#### [DO THIS]
Copy out the material below word for word, but leave out the pictures.

#### [PROVIDED RECORDS]
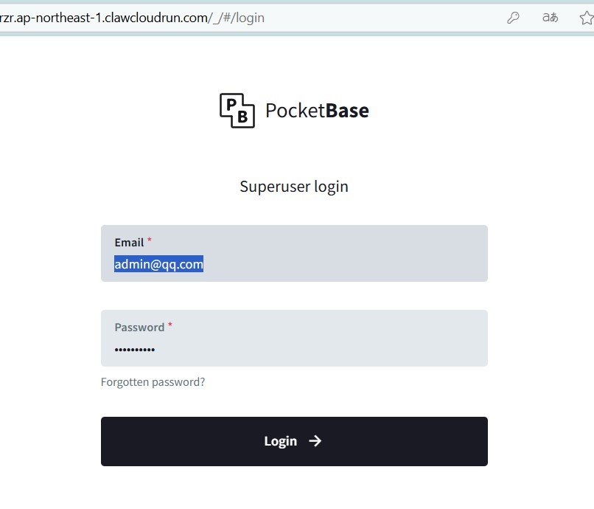The width and height of the screenshot is (594, 509).
Task: Click the arrow icon on the Login button
Action: click(315, 441)
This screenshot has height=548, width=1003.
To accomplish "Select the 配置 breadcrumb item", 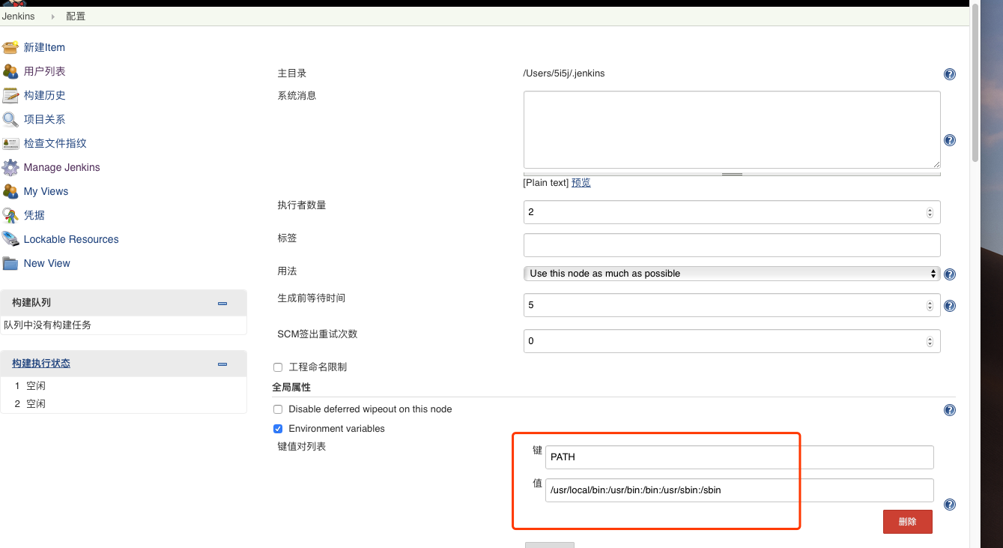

#### [EXERCISE RESULT]
The width and height of the screenshot is (594, 509).
Task: Click the arrow icon on the Login button
Action: click(315, 441)
This screenshot has height=548, width=1003.
To accomplish "Select the 配置 breadcrumb item", 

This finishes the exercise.